Eine „entnazifizierte Zone“ in diesem Sinne, also eine Ausstellung, in der die NS-Zeit nicht beleuchtet wird, ist die Dauerschau in der Kapelle nicht. Die Besucher können dort etwas über jenen verhängnisvollen „Tag von Potsdam“ erfahren. Aber wie wird es sein, wenn der Turm oder das ganze Gotteshaus wieder stehen? Errichte man die Kirche äußerlich originalgetreu, werde damit schlicht die Geschichte geleugnet, sagte am Samstag einer der knapp 20 Diskutanten aus der Runde der Historiker und Museumsmacher: „Es sieht eben dann doch wie früher aus.“ Dies sei keine sinnvolle Idee für ein Konzept des Erinnerns.
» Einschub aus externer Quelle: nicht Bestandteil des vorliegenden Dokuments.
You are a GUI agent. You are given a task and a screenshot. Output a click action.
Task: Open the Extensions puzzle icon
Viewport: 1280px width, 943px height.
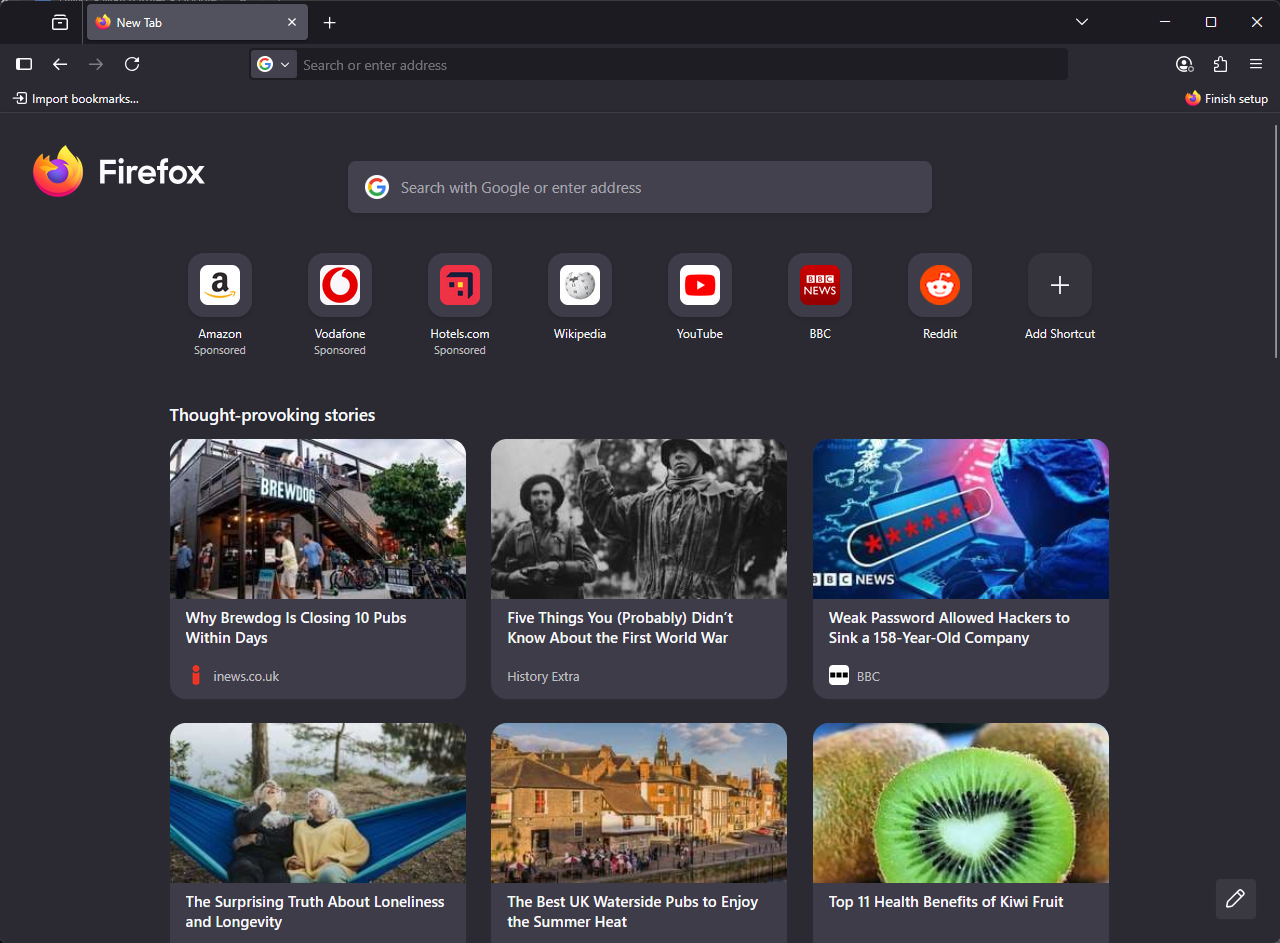(1220, 64)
In die gleiche Richtung ging das Plädoyer eines anderen Tagungsteilnehmers: Die vorhandene Baulücke sei das einzige Authentische, das heute am Standort vorhanden sei. Das preußische Militär, dessen Heimstatt die Kirche einst gewesen sei, stehe für zwei Weltkriege. Die Truppen seien überdies antirepublikanisch gewesen. Die Vorstellung vom Wiederaufbau der Kirche erinnere ihn an eine Walt-Disney-Welt.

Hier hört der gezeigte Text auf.